I decided I would raise mice two years ago, not ordinary mice of course, but fancy mice. These are $2.99 a piece, rather than the $.99 snake food that resides in the back storage room. Fancy mice have color, mostly black and gray. And they have sleek soft fur.
Within three weeks my two original mice had grown to seven on the day that I observed five tiny pink blobs squirming beneath their mother. The numbers continued to grow. I expected the numbers to grow. Mice have no incest taboo. What I didn't anticipate were all of the striking parallels I would see between raising mice and teaching high school students.
Mice seem to eat just about anything that is placed in front of them provided that it is loaded with processed sugar salt or starch. I used as throw out the steamed rice that came with Chinese food deliveries, but then I decided to give it to the mice. A slightly molded corn toward tortilla could be greedily consumed regardless of how recently mice had enjoyed a regular meal of “mouse food.”
My high school students have feeding patterns remarkably similar to pet mice, if one could discern an actual pattern in random incessant eating. Lecturing my students on how crumbs attract roaches is a pointless exercise. They hide their cookies and hostess cupcakes in their backpacks. When I turn to face the wall in order to write something on the board, I immediately hear the sound of crackling cellophane wrappers like static electricity jumping throughout the room. I fear that if the vending machines were ever removed from campus, ambulances would need to be summoned to haul off the teenagers experiencing chemical withdrawal from the Dorito chips and corn nuts.
Curious playful fidgety, both pet mice and adolescent human beings have particular members of their peer groups with whom they are compatible and others whom they would kill if given the opportunity. When I think about it, this also applies to many faculty members of my high school.
There are days when they seem to be filled with fecal matter and ready to deposit it anywhere - the mice literally, high school students in a figurative sense, of course.
Pet mice are hypersexual, producing offspring at inopportune times. My high school students must continually be reminded to tone down the sexually graphic quality of their “fictional” writing samples. The word, fictional, is being used loosely here. The best way to awaken teenage students after a lunch of chili cheese fries and frijoles is to incorporate a passing sexual innuendo into classroom instructions. It works like an injection of adrenaline.
High school students and pet mice have similar attention spans. The duration seems to be about the same for both creatures, in either case my entrance into a room is followed by dozens of little eyes directed toward me for several seconds before they are hopelessly distracted by the instinct to socialize with their peers, or by objects in their immediate environment that amuse them. High school students, unfortunately, do not have tails that can be grabbed hold of and used as tools to coerce concentration or prevent self-destruction.
I'll never forget the day that I isolated one litter of mice from their mother after they began to eat solid food.
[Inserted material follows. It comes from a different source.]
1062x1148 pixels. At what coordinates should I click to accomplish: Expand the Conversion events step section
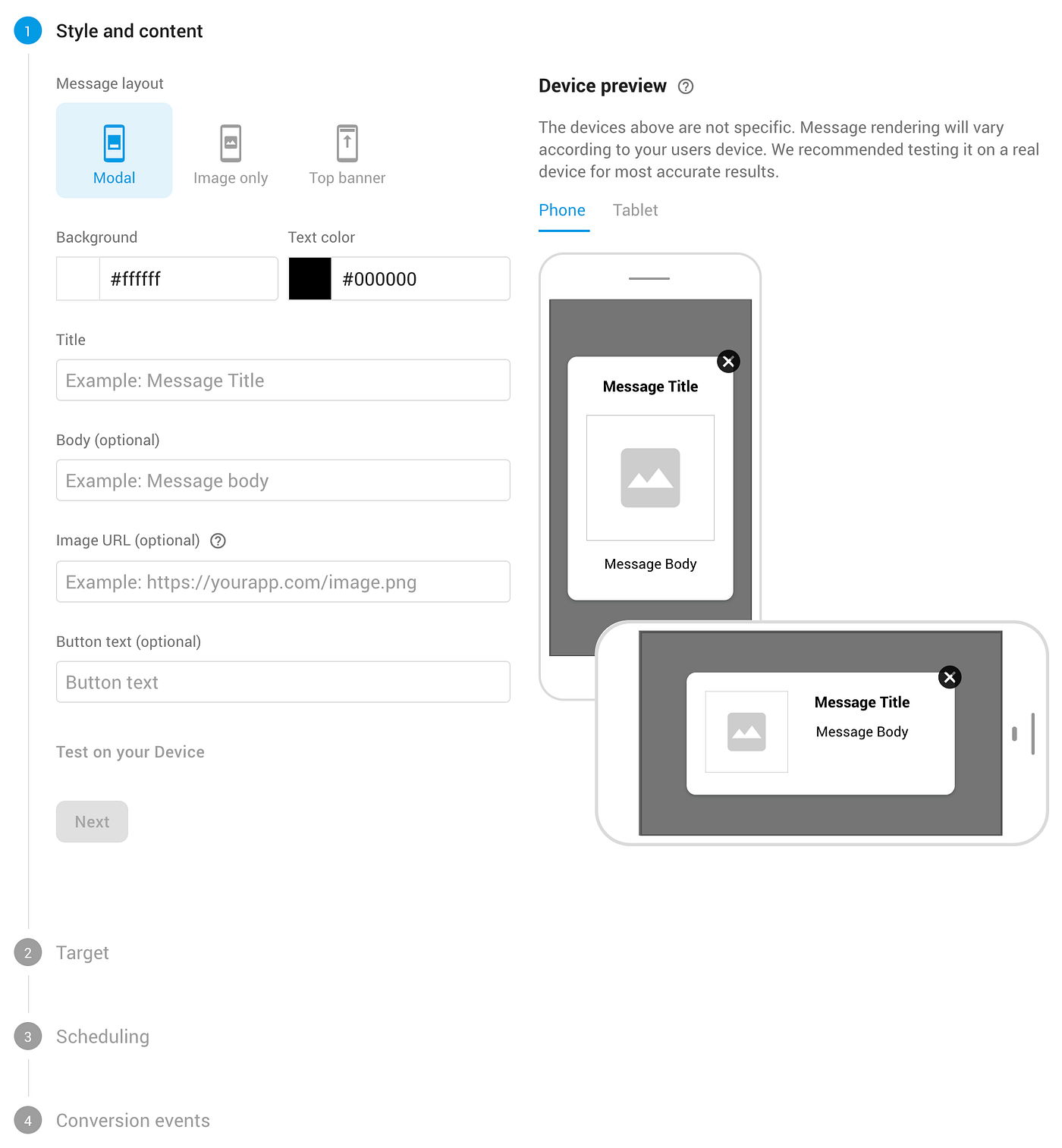coord(133,1120)
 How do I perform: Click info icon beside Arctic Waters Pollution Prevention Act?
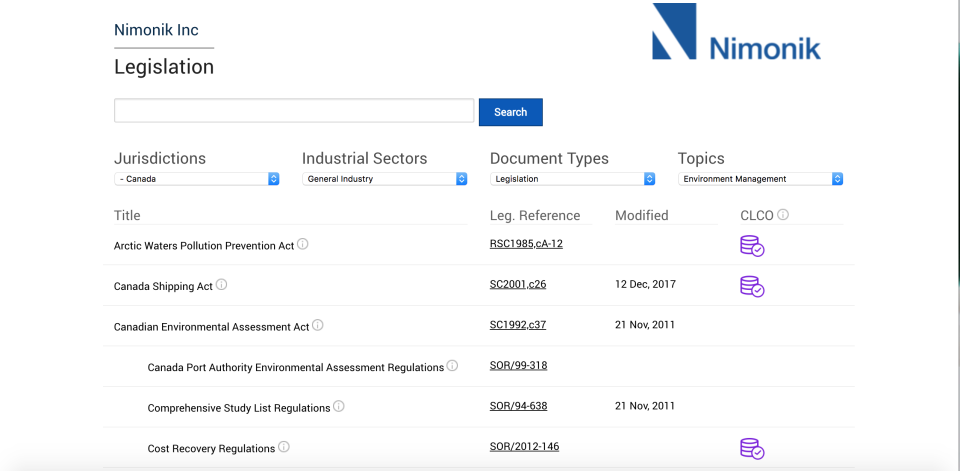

In the past, I had prepared baby mice for this shock, by placing them with their mother in a separate tub and removing the mother days later. This time, I didn't do it. The youngsters went into a panic. After I watched them hop up alongside the wall of the tub, I placed the mouse tub into the bathtub, as a precaution. Sure enough, the next morning one of the adolescent mice had escaped the confines of the mouse tub and sat dumbfounded a few inches away. It had accomplished what it sought-after in its fury of rodent angst. It was doubtless hungry, thirsty, cold and confused, even as it resisted my attempts to put it back into the place were its needs could be met. The metaphors swept over my brain that morning. It seems to me that often the best way to care for teenage students is to stand in the way and thwart their own penchants for self-destruction.
It would seem that I've been at least an adequate thwarter of self-destruction, at least for pet mice. I no longer keep pet mice, but while I did, the baby mice survived in my bathroom or were safely delivered to the pet store. Naturally, I don't have anywhere near the same kind of control over high school students, but even as a passive observer, it is so much harder to measure teenage survival rates. They can self-destruct in such subtle quiet, gradual ways. Curious playful mice would be such easy prey for predators in a jungle. Los Angeles is a human jungle. Human predators are more tenacious I think that anything you'll see in a National Geographic TV special.